At Wed, 14 Jun 2017 20:13:56 +0000,
"Bernie Volz (volz)" <volz@cisco.com> wrote:

> We are working to get the -09 version out before the July 3rd
> IETF-99 cutoff. And, I think we're waiting on text for you regarding
> one item:

I don't think I promised I would offer text :-) but I admit I should
have provided some followup much earlier.

> > > BV> Unless you provide text, I think we'll leave this alone as
> > > mentioned earlier we feel that this document is not the one that
> > > should describe how these lifetimes are to be used.
>
> > This is not just about wording.  It's about actual protocol
> > behavior, and I don't even know if we have common consensus on it.
> > I also think we can't simply ignore the issue by being silence,
> > since it could result in a bad situation like a site keeps
> > advertising a prefix in RA as a preferred one even when it's
> > already "deprecated" or even "invalidated" in terms of prefix
> > delegation.  I'll see if I can offer something more concrete, but
> > I'd like to raise it as a possible blocking issue.

As I said before (in the quoted text) I actually suspect it's
premature to talk about specific text before discussion.  So let me
talk about what I think is an issue more specifically.

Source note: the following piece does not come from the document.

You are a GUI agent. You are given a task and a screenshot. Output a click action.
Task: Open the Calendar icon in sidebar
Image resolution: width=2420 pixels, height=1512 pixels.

First off, what's this preferred lifetime in the first place?  Section
21.22 simply says:

      preferred-lifetime   The recommended preferred lifetime for the
                           prefix in the option, expressed in units of
                           seconds.  A value of 0xFFFFFFFF represents
                           infinity.

What does this "recommended" mean?  As far as I can see it's not
explained anywhere else in the draft.  But one possible, or likely,
interpretation would be that it's a recommendation for addresses
configured from this prefix.  More specifically, it would be to use it
as the preferred lifetime of a prefix information option (PIO) of RA
for the delegated prefix (or prefixes derived from the delegated
prefix).  Assuming that, consider some more concrete issue:

Assume a PD client gets an /64 IA_PD prefix with preferred lifetime
being 7 days (an arbitrary choice).  If T1/T2 of the IA_PD follows the
recommended value of Section 21.21, the client will try to renew it in
3.5 days.

Meanwhile, this prefix is typically advertised in the downstream link
in the prefix information option (PIO) of RA.  Assuming the above
interpretation of "recommendation", a straightforward implementation
of it is to set the preferred lifetime of the PIO to 7 days.  End
hosts receiving this prefix will configure their addresses, resetting
its preferred lifetime to 7 days every time it receives the PIO (which
is periodically advertised, usually every several minutes).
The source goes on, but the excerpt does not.